* _RECORDS TO USE_
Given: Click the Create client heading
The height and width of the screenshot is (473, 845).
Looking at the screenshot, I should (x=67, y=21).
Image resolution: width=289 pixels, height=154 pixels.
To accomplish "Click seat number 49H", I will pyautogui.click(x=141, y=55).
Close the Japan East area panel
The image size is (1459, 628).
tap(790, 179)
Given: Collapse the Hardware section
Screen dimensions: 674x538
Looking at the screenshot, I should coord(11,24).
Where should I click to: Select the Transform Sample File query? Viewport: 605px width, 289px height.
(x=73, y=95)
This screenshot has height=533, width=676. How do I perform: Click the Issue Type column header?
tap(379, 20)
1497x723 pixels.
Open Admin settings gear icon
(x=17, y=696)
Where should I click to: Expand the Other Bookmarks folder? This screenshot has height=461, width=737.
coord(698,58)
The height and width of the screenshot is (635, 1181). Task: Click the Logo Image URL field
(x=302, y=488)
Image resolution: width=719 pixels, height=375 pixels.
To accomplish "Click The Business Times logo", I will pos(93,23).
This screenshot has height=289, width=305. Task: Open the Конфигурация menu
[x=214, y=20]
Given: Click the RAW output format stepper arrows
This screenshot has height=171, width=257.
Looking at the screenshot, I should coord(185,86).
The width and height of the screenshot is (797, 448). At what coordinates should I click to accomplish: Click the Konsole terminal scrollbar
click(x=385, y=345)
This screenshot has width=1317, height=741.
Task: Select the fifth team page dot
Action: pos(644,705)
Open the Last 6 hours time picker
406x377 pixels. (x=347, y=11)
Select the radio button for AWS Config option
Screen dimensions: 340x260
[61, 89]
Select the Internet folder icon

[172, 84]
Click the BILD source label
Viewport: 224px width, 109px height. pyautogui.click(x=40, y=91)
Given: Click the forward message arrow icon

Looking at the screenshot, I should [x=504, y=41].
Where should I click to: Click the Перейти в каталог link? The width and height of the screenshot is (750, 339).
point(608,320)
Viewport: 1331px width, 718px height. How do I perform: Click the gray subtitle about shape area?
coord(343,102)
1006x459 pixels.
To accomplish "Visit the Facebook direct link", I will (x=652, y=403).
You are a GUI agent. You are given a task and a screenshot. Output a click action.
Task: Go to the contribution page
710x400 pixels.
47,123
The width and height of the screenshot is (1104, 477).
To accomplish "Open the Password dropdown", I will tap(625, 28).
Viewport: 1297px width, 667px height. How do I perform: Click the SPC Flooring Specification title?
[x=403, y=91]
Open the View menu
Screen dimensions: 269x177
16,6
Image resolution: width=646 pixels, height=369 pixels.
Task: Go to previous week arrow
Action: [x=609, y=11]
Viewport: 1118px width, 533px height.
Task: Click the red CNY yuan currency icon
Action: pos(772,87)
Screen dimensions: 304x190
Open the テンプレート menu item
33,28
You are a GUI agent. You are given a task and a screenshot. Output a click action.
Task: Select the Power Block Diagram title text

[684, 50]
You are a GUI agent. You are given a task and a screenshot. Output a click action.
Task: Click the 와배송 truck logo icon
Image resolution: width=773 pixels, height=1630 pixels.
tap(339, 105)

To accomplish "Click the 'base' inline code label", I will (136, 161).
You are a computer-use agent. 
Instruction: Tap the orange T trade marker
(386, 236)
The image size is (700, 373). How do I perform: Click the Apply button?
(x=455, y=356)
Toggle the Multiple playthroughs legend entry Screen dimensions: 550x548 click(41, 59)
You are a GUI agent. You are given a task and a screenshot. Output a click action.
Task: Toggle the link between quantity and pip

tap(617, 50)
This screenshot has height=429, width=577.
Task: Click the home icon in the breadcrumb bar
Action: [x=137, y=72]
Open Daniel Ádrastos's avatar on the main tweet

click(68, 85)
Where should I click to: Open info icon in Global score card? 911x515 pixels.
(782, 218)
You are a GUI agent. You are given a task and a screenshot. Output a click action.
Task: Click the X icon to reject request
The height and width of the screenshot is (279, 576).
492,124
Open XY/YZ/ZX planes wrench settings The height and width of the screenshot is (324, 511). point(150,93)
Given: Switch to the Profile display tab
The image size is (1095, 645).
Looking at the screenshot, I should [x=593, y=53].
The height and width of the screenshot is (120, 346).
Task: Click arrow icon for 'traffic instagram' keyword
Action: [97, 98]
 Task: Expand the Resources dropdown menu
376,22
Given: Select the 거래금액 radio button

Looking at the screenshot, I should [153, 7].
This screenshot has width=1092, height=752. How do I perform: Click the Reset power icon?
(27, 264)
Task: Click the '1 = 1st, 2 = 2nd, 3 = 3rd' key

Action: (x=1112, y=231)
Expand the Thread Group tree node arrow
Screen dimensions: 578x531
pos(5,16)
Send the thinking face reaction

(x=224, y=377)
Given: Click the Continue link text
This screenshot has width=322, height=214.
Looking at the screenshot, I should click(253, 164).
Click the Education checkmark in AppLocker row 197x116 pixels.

* _ASSIGNED TASK_
What you return must match the listing above exactly, with every line included.

* _ANSWER FOR THIS EXERCISE_
Given: Click the Create client heading
The height and width of the screenshot is (473, 845).
Looking at the screenshot, I should (x=67, y=21).
Image resolution: width=289 pixels, height=154 pixels.
To accomplish "Click seat number 49H", I will pyautogui.click(x=141, y=55).
Close the Japan East area panel
The image size is (1459, 628).
tap(790, 179)
Given: Collapse the Hardware section
Screen dimensions: 674x538
Looking at the screenshot, I should coord(11,24).
Where should I click to: Select the Transform Sample File query? Viewport: 605px width, 289px height.
(x=73, y=95)
This screenshot has height=533, width=676. How do I perform: Click the Issue Type column header?
tap(379, 20)
1497x723 pixels.
Open Admin settings gear icon
(x=17, y=696)
Where should I click to: Expand the Other Bookmarks folder? This screenshot has height=461, width=737.
coord(698,58)
The height and width of the screenshot is (635, 1181). Task: Click the Logo Image URL field
(x=302, y=488)
Image resolution: width=719 pixels, height=375 pixels.
To accomplish "Click The Business Times logo", I will pos(93,23).
This screenshot has height=289, width=305. Task: Open the Конфигурация menu
[x=214, y=20]
Given: Click the RAW output format stepper arrows
This screenshot has height=171, width=257.
Looking at the screenshot, I should coord(185,86).
The width and height of the screenshot is (797, 448). At what coordinates should I click to accomplish: Click the Konsole terminal scrollbar
click(x=385, y=345)
This screenshot has width=1317, height=741.
Task: Select the fifth team page dot
Action: pos(644,705)
Open the Last 6 hours time picker
406x377 pixels. (x=347, y=11)
Select the radio button for AWS Config option
Screen dimensions: 340x260
[61, 89]
Select the Internet folder icon

[172, 84]
Click the BILD source label
Viewport: 224px width, 109px height. pyautogui.click(x=40, y=91)
Given: Click the forward message arrow icon

Looking at the screenshot, I should [x=504, y=41].
Where should I click to: Click the Перейти в каталог link? The width and height of the screenshot is (750, 339).
point(608,320)
Viewport: 1331px width, 718px height. How do I perform: Click the gray subtitle about shape area?
coord(343,102)
1006x459 pixels.
To accomplish "Visit the Facebook direct link", I will (x=652, y=403).
You are a GUI agent. You are given a task and a screenshot. Output a click action.
Task: Go to the contribution page
710x400 pixels.
47,123
The width and height of the screenshot is (1104, 477).
To accomplish "Open the Password dropdown", I will tap(625, 28).
Viewport: 1297px width, 667px height. How do I perform: Click the SPC Flooring Specification title?
[x=403, y=91]
Open the View menu
Screen dimensions: 269x177
16,6
Image resolution: width=646 pixels, height=369 pixels.
Task: Go to previous week arrow
Action: [x=609, y=11]
Viewport: 1118px width, 533px height.
Task: Click the red CNY yuan currency icon
Action: pos(772,87)
Screen dimensions: 304x190
Open the テンプレート menu item
33,28
You are a GUI agent. You are given a task and a screenshot. Output a click action.
Task: Select the Power Block Diagram title text

[684, 50]
You are a GUI agent. You are given a task and a screenshot. Output a click action.
Task: Click the 와배송 truck logo icon
Image resolution: width=773 pixels, height=1630 pixels.
tap(339, 105)

To accomplish "Click the 'base' inline code label", I will (136, 161).
You are a computer-use agent. 
Instruction: Tap the orange T trade marker
(386, 236)
The image size is (700, 373). How do I perform: Click the Apply button?
(x=455, y=356)
Toggle the Multiple playthroughs legend entry Screen dimensions: 550x548 click(41, 59)
You are a GUI agent. You are given a task and a screenshot. Output a click action.
Task: Toggle the link between quantity and pip

tap(617, 50)
This screenshot has height=429, width=577.
Task: Click the home icon in the breadcrumb bar
Action: [x=137, y=72]
Open Daniel Ádrastos's avatar on the main tweet

click(68, 85)
Where should I click to: Open info icon in Global score card? 911x515 pixels.
(782, 218)
You are a GUI agent. You are given a task and a screenshot. Output a click action.
Task: Click the X icon to reject request
The height and width of the screenshot is (279, 576).
492,124
Open XY/YZ/ZX planes wrench settings The height and width of the screenshot is (324, 511). point(150,93)
Given: Switch to the Profile display tab
The image size is (1095, 645).
Looking at the screenshot, I should [x=593, y=53].
The height and width of the screenshot is (120, 346).
Task: Click arrow icon for 'traffic instagram' keyword
Action: [97, 98]
 Task: Expand the Resources dropdown menu
376,22
Given: Select the 거래금액 radio button

Looking at the screenshot, I should [153, 7].
This screenshot has width=1092, height=752. How do I perform: Click the Reset power icon?
(27, 264)
Task: Click the '1 = 1st, 2 = 2nd, 3 = 3rd' key

Action: (x=1112, y=231)
Expand the Thread Group tree node arrow
Screen dimensions: 578x531
pos(5,16)
Send the thinking face reaction

(x=224, y=377)
Given: Click the Continue link text
This screenshot has width=322, height=214.
Looking at the screenshot, I should click(253, 164).
Click the Education checkmark in AppLocker row 197x116 pixels.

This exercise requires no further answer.